Le vice-ministre iranien des Affaires étrangères, Abbas Araghchi, a confirmé mercredi que Téhéran ne se conformerait de nouveau aux engagements prévus par l'Accord sur le nucléaire de 2015 que s'il bénéficie d'une ligne de crédit de 15 milliards de dollars garantie par du pétrole, rapporte l'agence officielle Fars.

Selon des sources occidentales et iraniennes, la France a formulé une telle proposition pour désamorcer les tensions dans le Golfe et tenter de sauver l'Accord de Vienne, mais cette ambition se heurte au bon vouloir de Washington.

La ligne de crédit envisagée pour les quatre derniers mois de l'année en cours - 15 milliards de dollars (13,6 milliards d'euros) - correspond au tiers du volume des exportations de pétrole iranien en 2017.

Paris attend en contrepartie de l'Iran qu'il se conforme de nouveau au Plan d'action global commun (PAGC ou JCPOA en anglais), le nom officiel de l'accord sur le nucléaire.

Abbas Araghchi a affirmé que Téhéran n’accepte aucune renégociation du Plan global d’action commune sur le nucléaire iranien (PGAC), mais qu’une mise en œuvre adéquate de l'Accord pourrait faire l'objet de pourparlers.

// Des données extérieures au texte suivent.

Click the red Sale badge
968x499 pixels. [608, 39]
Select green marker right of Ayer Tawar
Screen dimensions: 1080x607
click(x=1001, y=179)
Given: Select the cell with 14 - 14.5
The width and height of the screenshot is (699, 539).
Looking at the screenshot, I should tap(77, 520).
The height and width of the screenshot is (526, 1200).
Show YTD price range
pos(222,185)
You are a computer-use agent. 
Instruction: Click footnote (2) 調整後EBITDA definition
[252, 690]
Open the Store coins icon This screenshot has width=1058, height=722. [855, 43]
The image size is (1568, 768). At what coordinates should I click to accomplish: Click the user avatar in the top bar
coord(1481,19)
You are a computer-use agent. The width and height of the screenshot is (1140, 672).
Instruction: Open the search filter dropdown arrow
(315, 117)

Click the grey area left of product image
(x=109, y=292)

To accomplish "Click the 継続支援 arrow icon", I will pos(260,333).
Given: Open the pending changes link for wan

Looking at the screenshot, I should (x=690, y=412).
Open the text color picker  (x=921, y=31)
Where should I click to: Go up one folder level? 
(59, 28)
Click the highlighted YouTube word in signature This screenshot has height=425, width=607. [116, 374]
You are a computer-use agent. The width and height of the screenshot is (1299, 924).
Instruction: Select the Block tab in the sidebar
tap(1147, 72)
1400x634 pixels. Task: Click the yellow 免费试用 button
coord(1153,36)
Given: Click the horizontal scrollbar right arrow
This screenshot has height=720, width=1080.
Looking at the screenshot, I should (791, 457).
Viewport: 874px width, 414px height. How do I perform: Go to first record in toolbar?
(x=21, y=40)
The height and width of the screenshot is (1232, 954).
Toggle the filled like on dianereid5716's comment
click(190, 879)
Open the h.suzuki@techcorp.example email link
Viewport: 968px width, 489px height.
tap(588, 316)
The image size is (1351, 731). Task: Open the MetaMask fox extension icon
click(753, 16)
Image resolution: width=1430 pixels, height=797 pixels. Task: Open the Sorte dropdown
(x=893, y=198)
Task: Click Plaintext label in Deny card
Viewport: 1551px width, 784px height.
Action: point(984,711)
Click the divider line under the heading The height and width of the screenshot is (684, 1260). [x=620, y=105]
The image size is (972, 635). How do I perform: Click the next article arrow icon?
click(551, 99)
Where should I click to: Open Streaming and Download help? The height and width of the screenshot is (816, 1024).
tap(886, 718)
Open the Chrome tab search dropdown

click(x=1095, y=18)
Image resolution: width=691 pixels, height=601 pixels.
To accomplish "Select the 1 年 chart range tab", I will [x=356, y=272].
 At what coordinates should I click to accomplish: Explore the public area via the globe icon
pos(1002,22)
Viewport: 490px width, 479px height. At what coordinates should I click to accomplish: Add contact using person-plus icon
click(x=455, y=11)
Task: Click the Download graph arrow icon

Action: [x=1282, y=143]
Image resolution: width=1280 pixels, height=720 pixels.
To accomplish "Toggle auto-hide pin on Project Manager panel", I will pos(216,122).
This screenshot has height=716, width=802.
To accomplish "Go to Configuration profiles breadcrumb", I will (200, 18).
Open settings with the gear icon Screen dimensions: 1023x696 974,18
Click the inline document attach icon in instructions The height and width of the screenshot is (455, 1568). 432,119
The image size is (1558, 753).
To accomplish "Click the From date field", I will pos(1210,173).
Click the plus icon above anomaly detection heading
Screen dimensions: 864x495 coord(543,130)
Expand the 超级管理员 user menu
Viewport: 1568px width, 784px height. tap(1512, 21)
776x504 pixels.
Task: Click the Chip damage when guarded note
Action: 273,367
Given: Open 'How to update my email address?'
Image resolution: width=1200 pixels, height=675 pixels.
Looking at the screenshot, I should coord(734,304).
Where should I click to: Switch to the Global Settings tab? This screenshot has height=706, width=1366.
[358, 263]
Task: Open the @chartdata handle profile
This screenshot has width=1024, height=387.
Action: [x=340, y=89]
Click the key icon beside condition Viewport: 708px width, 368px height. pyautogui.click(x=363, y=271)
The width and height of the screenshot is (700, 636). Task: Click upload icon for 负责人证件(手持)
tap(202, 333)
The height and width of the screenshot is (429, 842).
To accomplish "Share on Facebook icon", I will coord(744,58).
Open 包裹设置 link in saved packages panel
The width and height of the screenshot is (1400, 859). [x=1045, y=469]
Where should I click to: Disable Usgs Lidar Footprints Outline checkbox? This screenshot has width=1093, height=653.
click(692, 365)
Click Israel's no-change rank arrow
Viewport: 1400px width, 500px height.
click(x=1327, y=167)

« Notre retour à une pleine application de l'accord sur le nucléaire dépend de la réception de 15 milliards de dollars sur une période de quatre mois, sinon le processus de désengagement de l'Iran se poursuivra », a déclaré le vice-ministre des Affaires étrangères Abbas Araghchi, cité par l'agence Fars.

« Soit l'Europe achète du pétrole à l'Iran, soit elle lui fournit l'équivalent des ventes de pétrole sous la forme d'une ligne de crédit garantie par les revenus pétroliers de l'Iran, ce qui constituerait en quelque sorte une pré-vente de pétrole », a ajouté Abbas Araghchi.

Les exportations de pétrole de l'Iran se sont effondrées depuis que les États-Unis se sont retirés de l'accord sur le nucléaire l'année dernière et ont imposé de nouvelles sanctions contre Téhéran.

Abbas Araghchi a souligné mercredi qu'il subsistait « de gros désaccords sur le calendrier » de futures négociations entre Téhéran et les autres signataires du JCPOA.